# Instructions to follow:
How many of the lines below hold the word "will"? Answer only with the number.

··········

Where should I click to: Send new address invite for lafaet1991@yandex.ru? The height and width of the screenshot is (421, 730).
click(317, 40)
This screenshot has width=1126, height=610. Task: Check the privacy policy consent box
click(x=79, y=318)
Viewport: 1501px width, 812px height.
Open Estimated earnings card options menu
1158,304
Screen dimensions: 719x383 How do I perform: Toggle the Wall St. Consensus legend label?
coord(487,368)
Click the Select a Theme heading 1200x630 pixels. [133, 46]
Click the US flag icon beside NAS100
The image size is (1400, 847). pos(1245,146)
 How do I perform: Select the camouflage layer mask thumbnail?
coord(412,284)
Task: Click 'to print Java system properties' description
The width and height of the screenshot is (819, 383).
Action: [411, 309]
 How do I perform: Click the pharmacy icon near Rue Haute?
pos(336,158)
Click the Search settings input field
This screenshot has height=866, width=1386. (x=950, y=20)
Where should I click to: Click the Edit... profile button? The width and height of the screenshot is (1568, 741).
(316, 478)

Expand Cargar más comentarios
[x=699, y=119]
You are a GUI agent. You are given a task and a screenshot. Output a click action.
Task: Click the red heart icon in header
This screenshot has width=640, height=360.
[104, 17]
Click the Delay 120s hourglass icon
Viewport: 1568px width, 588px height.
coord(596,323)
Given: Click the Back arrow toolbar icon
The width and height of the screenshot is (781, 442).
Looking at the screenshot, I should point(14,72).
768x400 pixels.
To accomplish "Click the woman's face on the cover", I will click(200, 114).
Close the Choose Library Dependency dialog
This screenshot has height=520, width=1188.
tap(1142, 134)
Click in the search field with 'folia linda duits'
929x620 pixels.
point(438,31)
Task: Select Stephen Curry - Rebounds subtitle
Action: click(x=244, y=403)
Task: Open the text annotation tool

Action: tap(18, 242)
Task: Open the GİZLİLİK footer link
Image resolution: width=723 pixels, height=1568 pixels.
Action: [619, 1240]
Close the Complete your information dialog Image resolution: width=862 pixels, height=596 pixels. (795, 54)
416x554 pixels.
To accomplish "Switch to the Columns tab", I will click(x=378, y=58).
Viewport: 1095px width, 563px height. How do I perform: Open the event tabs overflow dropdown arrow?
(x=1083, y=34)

··········

# Reply:
2